_Provided data_:
= Beginning of Section =

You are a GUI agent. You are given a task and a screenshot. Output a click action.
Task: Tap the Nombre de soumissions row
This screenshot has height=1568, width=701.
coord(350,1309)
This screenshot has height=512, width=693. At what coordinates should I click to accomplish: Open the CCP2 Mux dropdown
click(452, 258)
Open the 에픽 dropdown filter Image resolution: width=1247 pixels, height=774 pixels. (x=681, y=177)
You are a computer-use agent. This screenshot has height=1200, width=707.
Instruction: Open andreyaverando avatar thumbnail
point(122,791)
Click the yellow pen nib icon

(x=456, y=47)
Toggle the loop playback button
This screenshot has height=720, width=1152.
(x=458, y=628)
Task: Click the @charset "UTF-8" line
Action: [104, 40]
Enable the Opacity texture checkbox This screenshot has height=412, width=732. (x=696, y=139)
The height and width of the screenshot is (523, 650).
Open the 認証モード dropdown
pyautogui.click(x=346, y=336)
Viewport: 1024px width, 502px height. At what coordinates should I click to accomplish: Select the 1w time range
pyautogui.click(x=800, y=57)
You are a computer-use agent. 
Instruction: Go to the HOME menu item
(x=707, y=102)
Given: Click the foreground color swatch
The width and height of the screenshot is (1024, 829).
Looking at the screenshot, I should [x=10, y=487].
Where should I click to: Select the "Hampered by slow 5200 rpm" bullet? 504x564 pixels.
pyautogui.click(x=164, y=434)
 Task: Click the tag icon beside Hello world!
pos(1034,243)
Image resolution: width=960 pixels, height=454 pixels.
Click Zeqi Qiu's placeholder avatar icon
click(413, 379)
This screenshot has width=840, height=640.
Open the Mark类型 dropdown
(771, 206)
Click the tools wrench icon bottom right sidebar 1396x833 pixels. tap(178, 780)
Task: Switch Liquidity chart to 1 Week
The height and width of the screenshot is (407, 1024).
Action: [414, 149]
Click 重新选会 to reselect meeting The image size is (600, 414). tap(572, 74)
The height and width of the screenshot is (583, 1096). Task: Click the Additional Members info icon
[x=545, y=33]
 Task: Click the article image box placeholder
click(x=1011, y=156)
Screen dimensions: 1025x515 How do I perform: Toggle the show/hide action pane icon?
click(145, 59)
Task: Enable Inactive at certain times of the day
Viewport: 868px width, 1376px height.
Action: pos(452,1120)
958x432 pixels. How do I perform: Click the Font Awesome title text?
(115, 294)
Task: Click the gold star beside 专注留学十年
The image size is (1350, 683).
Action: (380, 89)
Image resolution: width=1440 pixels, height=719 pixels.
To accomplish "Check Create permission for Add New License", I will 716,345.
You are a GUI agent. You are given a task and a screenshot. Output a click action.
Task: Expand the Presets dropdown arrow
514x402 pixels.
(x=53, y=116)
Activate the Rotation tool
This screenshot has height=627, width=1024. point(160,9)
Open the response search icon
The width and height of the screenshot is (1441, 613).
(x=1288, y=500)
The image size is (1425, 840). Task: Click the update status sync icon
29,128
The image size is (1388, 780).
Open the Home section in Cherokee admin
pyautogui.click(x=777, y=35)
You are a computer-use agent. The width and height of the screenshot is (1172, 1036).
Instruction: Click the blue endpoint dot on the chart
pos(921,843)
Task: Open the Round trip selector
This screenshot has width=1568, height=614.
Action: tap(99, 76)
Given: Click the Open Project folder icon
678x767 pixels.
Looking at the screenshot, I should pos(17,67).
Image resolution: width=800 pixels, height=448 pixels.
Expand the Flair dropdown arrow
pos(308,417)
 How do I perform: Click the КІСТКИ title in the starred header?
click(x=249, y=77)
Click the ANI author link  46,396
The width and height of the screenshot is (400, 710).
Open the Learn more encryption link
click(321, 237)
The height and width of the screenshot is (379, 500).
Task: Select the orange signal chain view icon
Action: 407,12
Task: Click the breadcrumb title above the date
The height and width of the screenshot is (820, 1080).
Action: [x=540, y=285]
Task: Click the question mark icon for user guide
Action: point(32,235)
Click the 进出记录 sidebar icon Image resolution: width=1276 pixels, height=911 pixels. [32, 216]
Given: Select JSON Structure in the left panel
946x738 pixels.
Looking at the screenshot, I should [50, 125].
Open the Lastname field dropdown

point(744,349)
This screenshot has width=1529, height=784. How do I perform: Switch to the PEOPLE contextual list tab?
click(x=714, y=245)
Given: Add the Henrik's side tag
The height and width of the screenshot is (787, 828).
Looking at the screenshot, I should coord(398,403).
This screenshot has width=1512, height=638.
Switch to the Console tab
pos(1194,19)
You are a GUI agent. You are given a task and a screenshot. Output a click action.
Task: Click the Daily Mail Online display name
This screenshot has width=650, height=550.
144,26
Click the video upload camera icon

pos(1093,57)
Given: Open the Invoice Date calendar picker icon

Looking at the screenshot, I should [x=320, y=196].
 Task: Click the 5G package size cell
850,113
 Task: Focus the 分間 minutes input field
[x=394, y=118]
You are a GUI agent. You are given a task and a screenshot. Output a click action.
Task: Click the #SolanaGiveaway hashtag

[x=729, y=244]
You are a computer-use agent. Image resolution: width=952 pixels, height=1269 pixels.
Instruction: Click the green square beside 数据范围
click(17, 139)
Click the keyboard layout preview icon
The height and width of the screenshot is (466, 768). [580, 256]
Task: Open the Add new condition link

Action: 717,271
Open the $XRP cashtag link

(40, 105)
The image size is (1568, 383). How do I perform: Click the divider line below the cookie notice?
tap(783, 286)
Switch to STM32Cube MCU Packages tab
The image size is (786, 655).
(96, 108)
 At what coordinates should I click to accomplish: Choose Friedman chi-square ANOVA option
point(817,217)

= End of Section =

_Exercise_: Transcribe every record above exactly as it appears.

_Result of this task_:
You are a GUI agent. You are given a task and a screenshot. Output a click action.
Task: Tap the Nombre de soumissions row
This screenshot has height=1568, width=701.
coord(350,1309)
This screenshot has height=512, width=693. At what coordinates should I click to accomplish: Open the CCP2 Mux dropdown
click(452, 258)
Open the 에픽 dropdown filter Image resolution: width=1247 pixels, height=774 pixels. (x=681, y=177)
You are a computer-use agent. This screenshot has height=1200, width=707.
Instruction: Open andreyaverando avatar thumbnail
point(122,791)
Click the yellow pen nib icon

(x=456, y=47)
Toggle the loop playback button
This screenshot has height=720, width=1152.
(x=458, y=628)
Task: Click the @charset "UTF-8" line
Action: [104, 40]
Enable the Opacity texture checkbox This screenshot has height=412, width=732. (x=696, y=139)
The height and width of the screenshot is (523, 650).
Open the 認証モード dropdown
pyautogui.click(x=346, y=336)
Viewport: 1024px width, 502px height. At what coordinates should I click to accomplish: Select the 1w time range
pyautogui.click(x=800, y=57)
You are a computer-use agent. 
Instruction: Go to the HOME menu item
(x=707, y=102)
Given: Click the foreground color swatch
The width and height of the screenshot is (1024, 829).
Looking at the screenshot, I should [x=10, y=487].
Where should I click to: Select the "Hampered by slow 5200 rpm" bullet? 504x564 pixels.
pyautogui.click(x=164, y=434)
 Task: Click the tag icon beside Hello world!
pos(1034,243)
Image resolution: width=960 pixels, height=454 pixels.
Click Zeqi Qiu's placeholder avatar icon
click(413, 379)
This screenshot has width=840, height=640.
Open the Mark类型 dropdown
(771, 206)
Click the tools wrench icon bottom right sidebar 1396x833 pixels. tap(178, 780)
Task: Switch Liquidity chart to 1 Week
The height and width of the screenshot is (407, 1024).
Action: [414, 149]
Click 重新选会 to reselect meeting The image size is (600, 414). tap(572, 74)
The height and width of the screenshot is (583, 1096). Task: Click the Additional Members info icon
[x=545, y=33]
 Task: Click the article image box placeholder
click(x=1011, y=156)
Screen dimensions: 1025x515 How do I perform: Toggle the show/hide action pane icon?
click(145, 59)
Task: Enable Inactive at certain times of the day
Viewport: 868px width, 1376px height.
Action: pos(452,1120)
958x432 pixels. How do I perform: Click the Font Awesome title text?
(115, 294)
Task: Click the gold star beside 专注留学十年
The image size is (1350, 683).
Action: (380, 89)
Image resolution: width=1440 pixels, height=719 pixels.
To accomplish "Check Create permission for Add New License", I will 716,345.
You are a GUI agent. You are given a task and a screenshot. Output a click action.
Task: Expand the Presets dropdown arrow
514x402 pixels.
(x=53, y=116)
Activate the Rotation tool
This screenshot has height=627, width=1024. point(160,9)
Open the response search icon
The width and height of the screenshot is (1441, 613).
(x=1288, y=500)
The image size is (1425, 840). Task: Click the update status sync icon
29,128
The image size is (1388, 780).
Open the Home section in Cherokee admin
pyautogui.click(x=777, y=35)
You are a computer-use agent. The width and height of the screenshot is (1172, 1036).
Instruction: Click the blue endpoint dot on the chart
pos(921,843)
Task: Open the Round trip selector
This screenshot has width=1568, height=614.
Action: tap(99, 76)
Given: Click the Open Project folder icon
678x767 pixels.
Looking at the screenshot, I should pos(17,67).
Image resolution: width=800 pixels, height=448 pixels.
Expand the Flair dropdown arrow
pos(308,417)
 How do I perform: Click the КІСТКИ title in the starred header?
click(x=249, y=77)
Click the ANI author link  46,396
The width and height of the screenshot is (400, 710).
Open the Learn more encryption link
click(321, 237)
The height and width of the screenshot is (379, 500).
Task: Select the orange signal chain view icon
Action: 407,12
Task: Click the breadcrumb title above the date
The height and width of the screenshot is (820, 1080).
Action: [x=540, y=285]
Task: Click the question mark icon for user guide
Action: point(32,235)
Click the 进出记录 sidebar icon Image resolution: width=1276 pixels, height=911 pixels. [32, 216]
Given: Select JSON Structure in the left panel
946x738 pixels.
Looking at the screenshot, I should [50, 125].
Open the Lastname field dropdown

point(744,349)
This screenshot has width=1529, height=784. How do I perform: Switch to the PEOPLE contextual list tab?
click(x=714, y=245)
Given: Add the Henrik's side tag
The height and width of the screenshot is (787, 828).
Looking at the screenshot, I should coord(398,403).
This screenshot has width=1512, height=638.
Switch to the Console tab
pos(1194,19)
You are a GUI agent. You are given a task and a screenshot. Output a click action.
Task: Click the Daily Mail Online display name
This screenshot has width=650, height=550.
144,26
Click the video upload camera icon

pos(1093,57)
Given: Open the Invoice Date calendar picker icon

Looking at the screenshot, I should [x=320, y=196].
 Task: Click the 5G package size cell
850,113
 Task: Focus the 分間 minutes input field
[x=394, y=118]
You are a GUI agent. You are given a task and a screenshot. Output a click action.
Task: Click the #SolanaGiveaway hashtag

[x=729, y=244]
You are a computer-use agent. Image resolution: width=952 pixels, height=1269 pixels.
Instruction: Click the green square beside 数据范围
click(17, 139)
Click the keyboard layout preview icon
The height and width of the screenshot is (466, 768). [580, 256]
Task: Open the Add new condition link

Action: 717,271
Open the $XRP cashtag link

(40, 105)
The image size is (1568, 383). How do I perform: Click the divider line below the cookie notice?
tap(783, 286)
Switch to STM32Cube MCU Packages tab
The image size is (786, 655).
(96, 108)
 At what coordinates should I click to accomplish: Choose Friedman chi-square ANOVA option
point(817,217)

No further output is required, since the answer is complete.